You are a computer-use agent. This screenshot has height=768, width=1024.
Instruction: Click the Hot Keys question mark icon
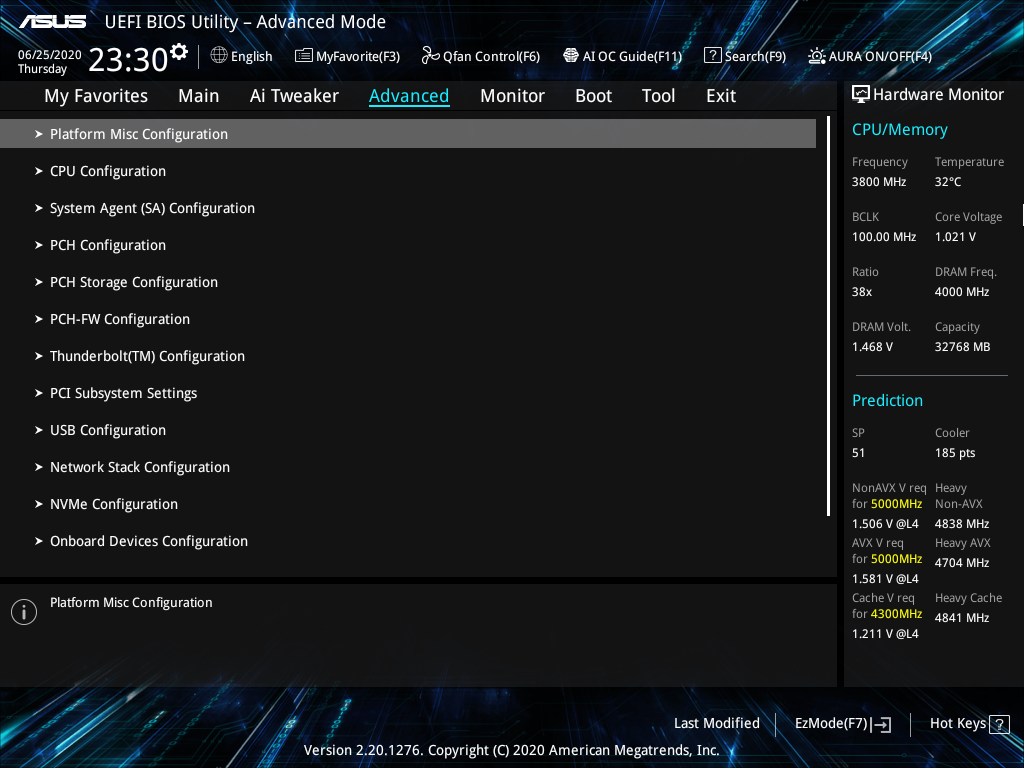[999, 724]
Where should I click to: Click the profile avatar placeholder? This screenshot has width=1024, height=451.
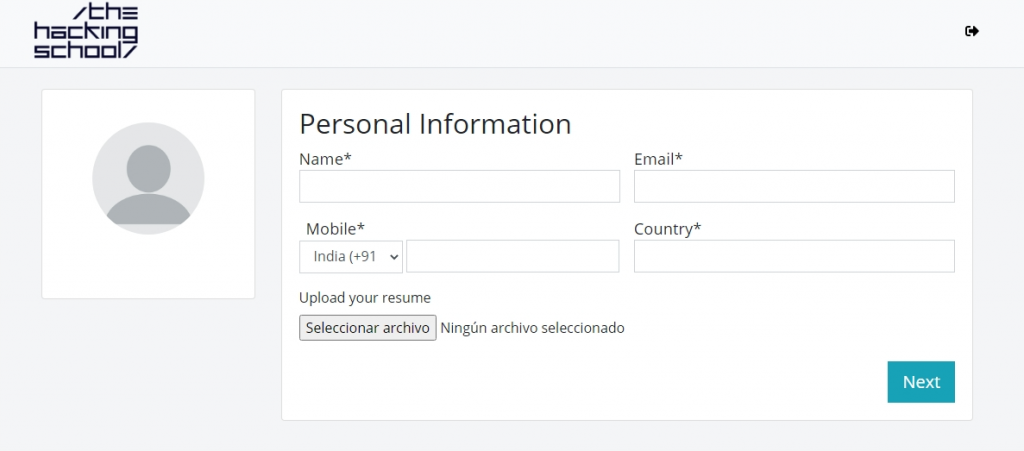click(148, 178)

## What the task asks:
For the material above, repeat each line exactly and leave out the pictures.

## Exercise result:
You are a computer-use agent. This screenshot has height=768, width=1024.
Instruction: Click the Hot Keys question mark icon
[999, 724]
Where should I click to: Click the profile avatar placeholder? This screenshot has width=1024, height=451.
click(148, 178)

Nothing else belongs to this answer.